Stored items
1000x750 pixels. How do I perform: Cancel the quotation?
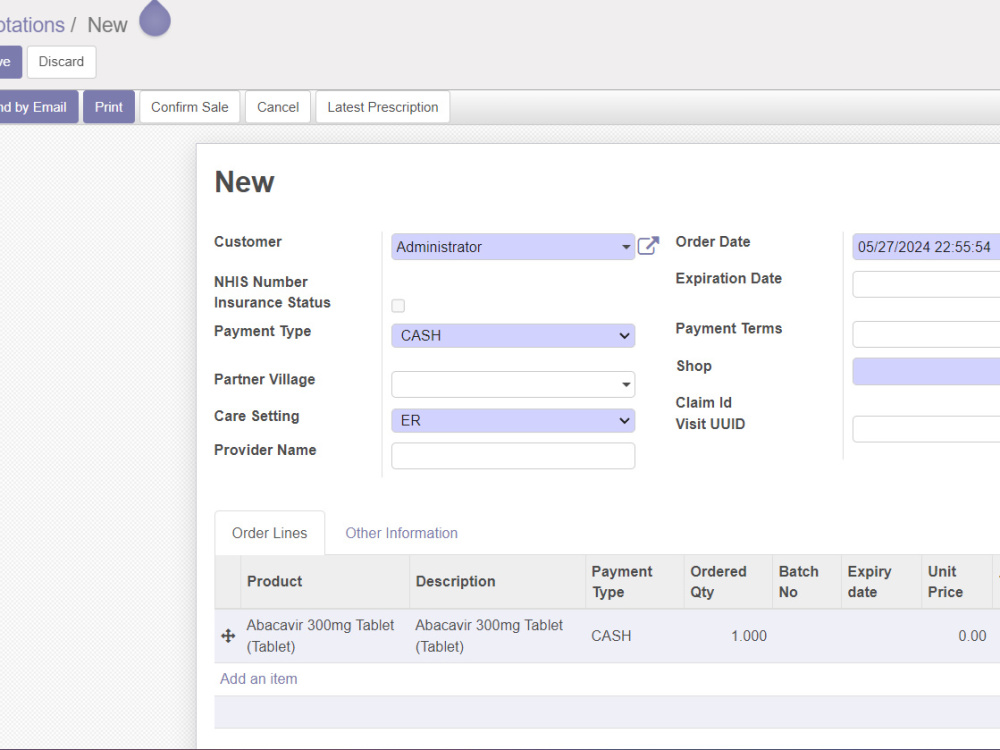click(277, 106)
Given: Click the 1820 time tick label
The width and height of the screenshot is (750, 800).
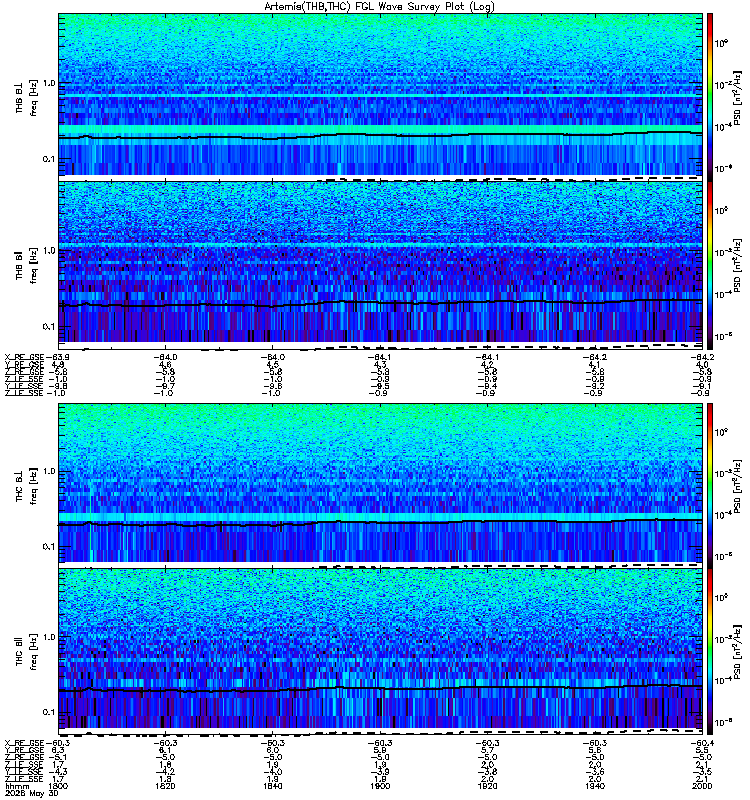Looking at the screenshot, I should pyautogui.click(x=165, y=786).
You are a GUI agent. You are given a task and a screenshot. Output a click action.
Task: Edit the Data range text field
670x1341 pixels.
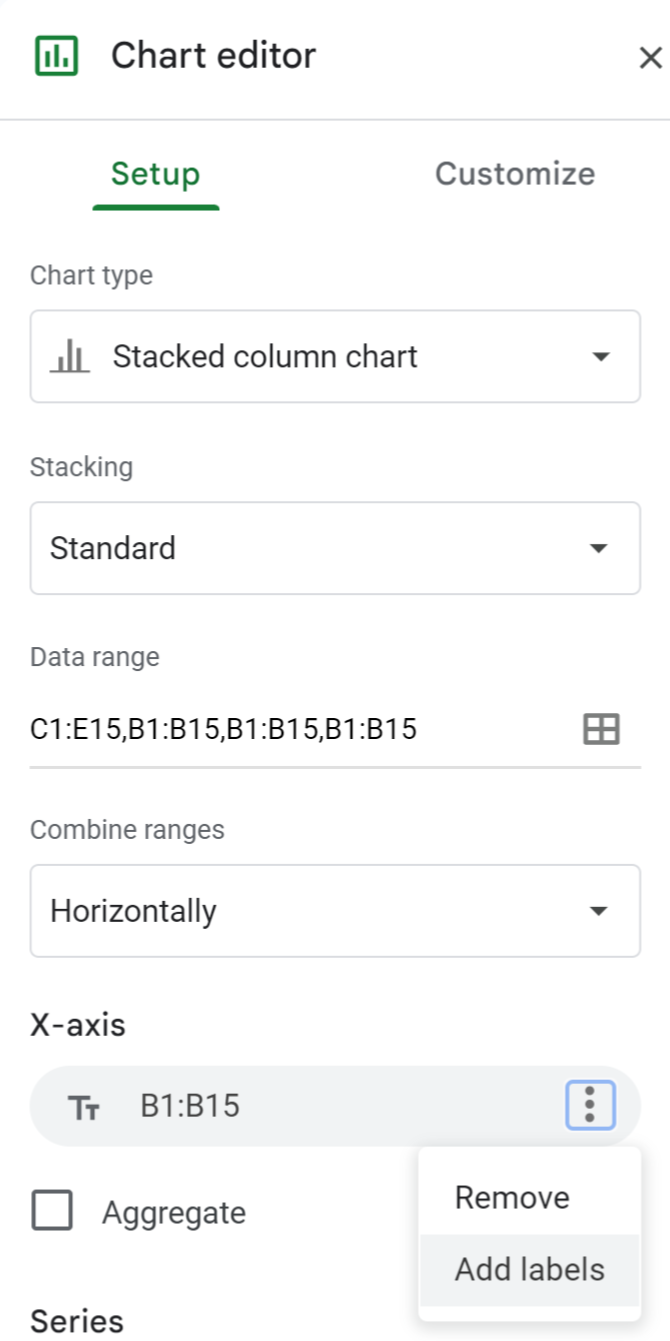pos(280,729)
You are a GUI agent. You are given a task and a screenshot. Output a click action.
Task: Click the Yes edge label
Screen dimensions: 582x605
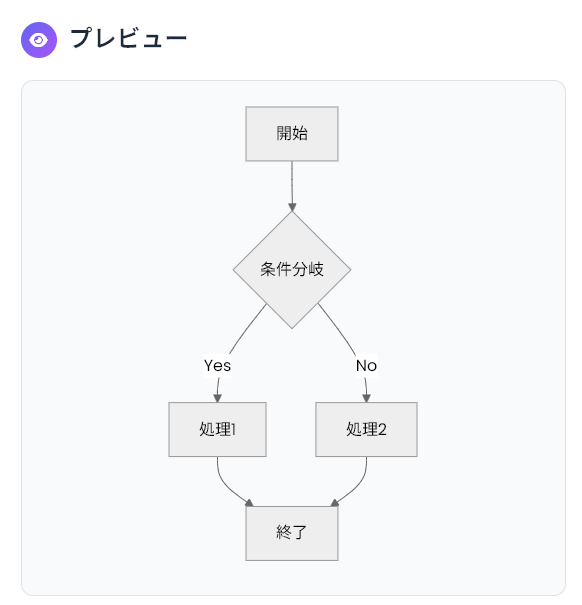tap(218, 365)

## Assignment
An exact copy is needed of the stretch above that opens with the line containing "Given: Click the 1820 time tick label" and closes with the line containing "Task: Edit the Data range text field"; the pictures are not part of it.

## Task result
Given: Click the 1820 time tick label
The width and height of the screenshot is (750, 800).
Looking at the screenshot, I should pyautogui.click(x=165, y=786).
You are a GUI agent. You are given a task and a screenshot. Output a click action.
Task: Edit the Data range text field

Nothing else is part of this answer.